While research on the role of the street in urban environments has highlighted diverse topics such as comfort, inclusivity and social interactions, it has yet to properly engage with the role embodied and applied culture plays in the creation of diverse experiences. This study explores the relationship between the fixed fabric of an urban fragment, the fluid negotiation of street space by an established migrant community and their cultural requirements and the resulting hybrid spaces that emerge.

Focusing on the La Chapelle neighbourhood in Paris that has been home to a displaced Sri Lankan Tamil population since the 1980’s we explore the contribution and adaption of cultural heritage(s) to the western street. This layering of culture has a role in the diversity of the third space of the street and we argue that ‘super-diverse’ neighbourhoods provide more resilience as they are formed by processes of negotiation and amalgamation over time.

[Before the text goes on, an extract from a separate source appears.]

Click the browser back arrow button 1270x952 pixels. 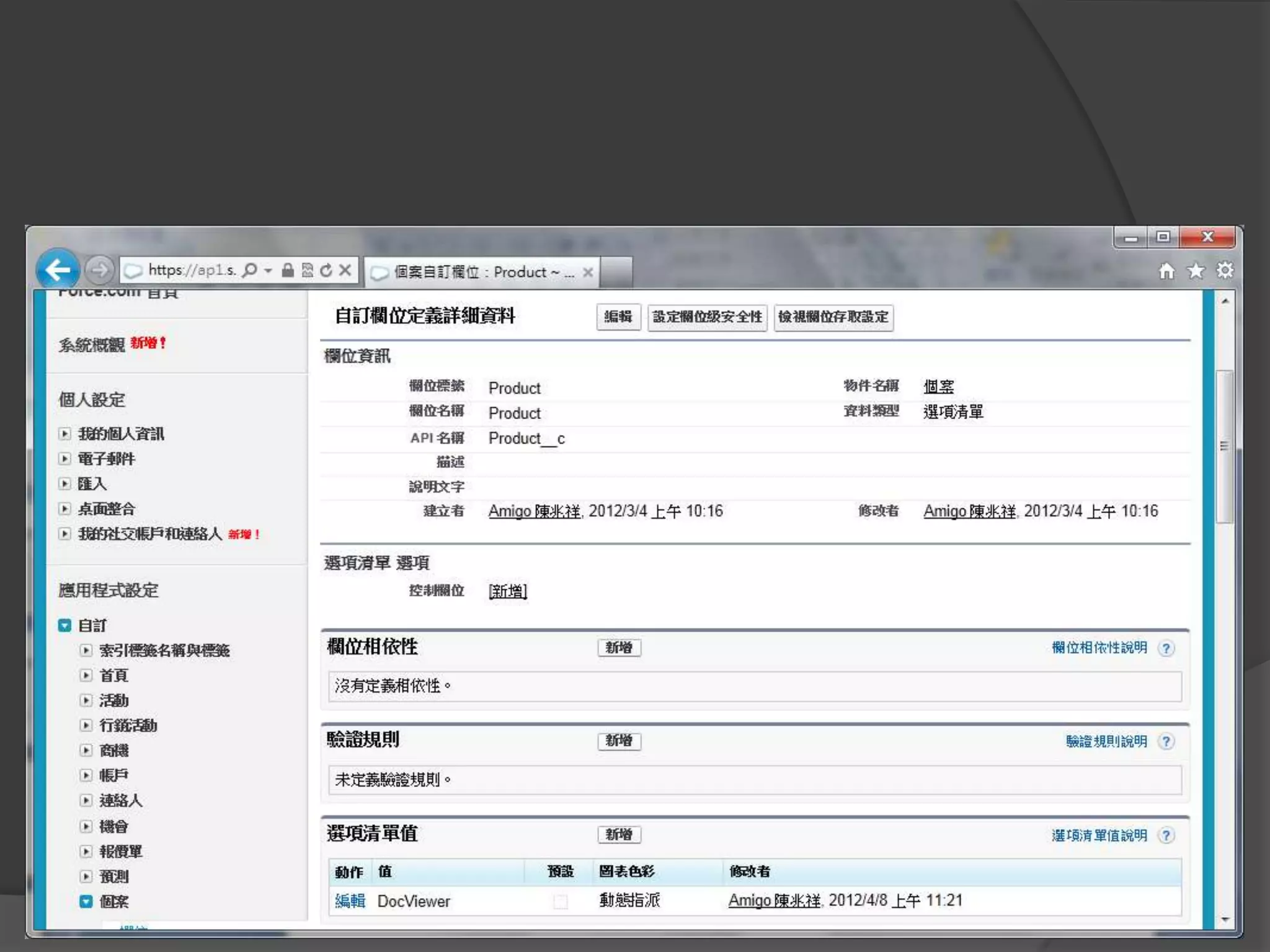tap(58, 270)
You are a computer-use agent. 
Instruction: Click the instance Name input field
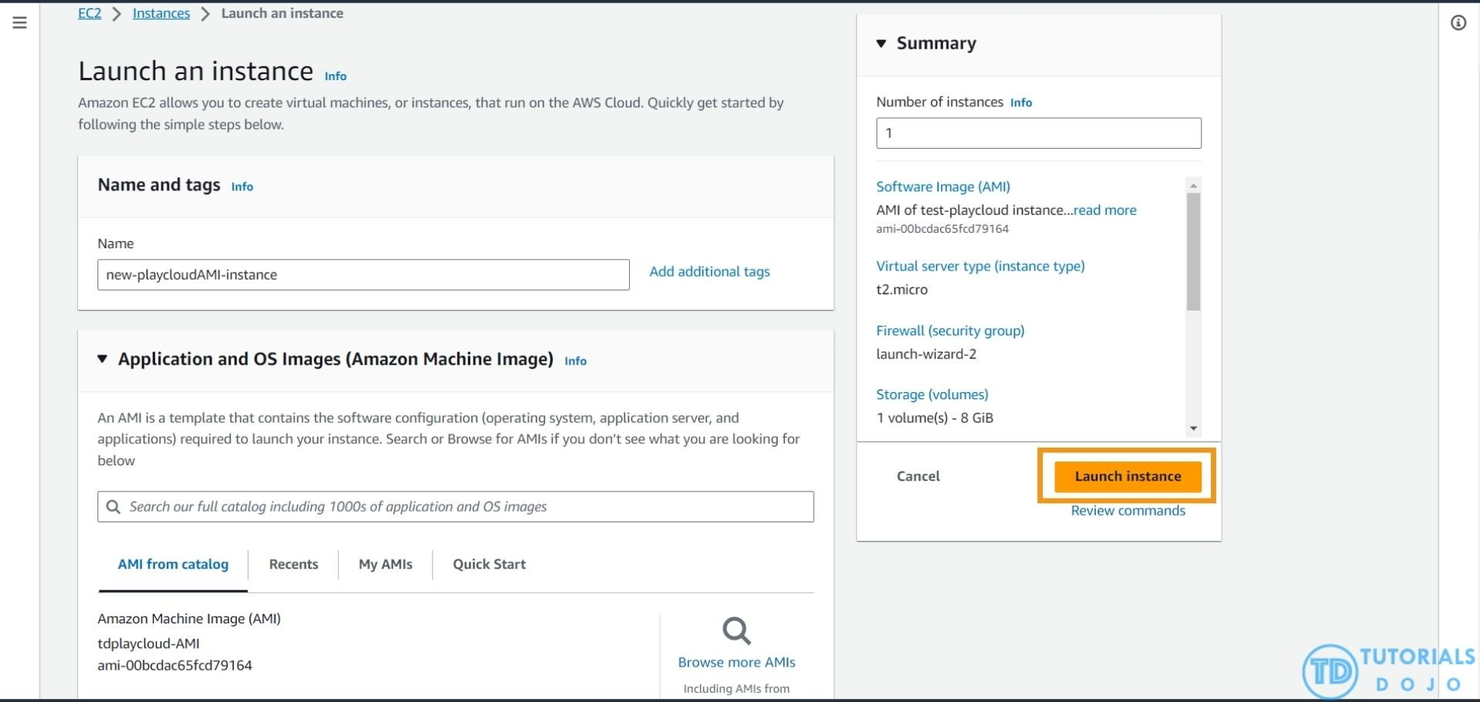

The UmArts Displacement and Hospitality working group brings together researchers from different disciplines exploring the relationships between host and guest in relation to migration and displacement in the north of Sweden.  Several researchers across UmArts are investigating the urgent relations of hospitality and care involved in moving between countries and cities, from the physical process of moving a house, to rethinking Swedish Building standards, and the challenges of addressing issues of migration and the right to work.

In 2022 the ‘Moving North’ project was awarded a New European Bauhaus / ArkDes Vision I Norr fund for developing proposals to increase social integration in the city by exploring forms of reciprocity between migrants, refugees and host communities.  Moving North was a cross-sectoral team consisting of an artist, a curator, architects, a cultural geographer, architecture students and the organization Hej Framling. Based on a strong foothold in northern Sweden and with experience of both collaboration and participant-based methods in places with increased migration and relocation, Moving North critically explored how different placemaking processes can promote social participation and social sustainability. Their findings are recorded in the short film ‘Folketstad: A city of many parts’ 17:40 which address the challenges of restrictive migration and labour laws on people’s well-being at a time when the North is rapidly expanding and recruiting a new workforce.

The Moving North group presented their research at the Transformations 22 Conference ‘Artistic Research in a Time of Change’ at Vetenskapens hus, Luleå University of Technology, 17-18 November 2022; and at the European Conference in Umeå, February 2023.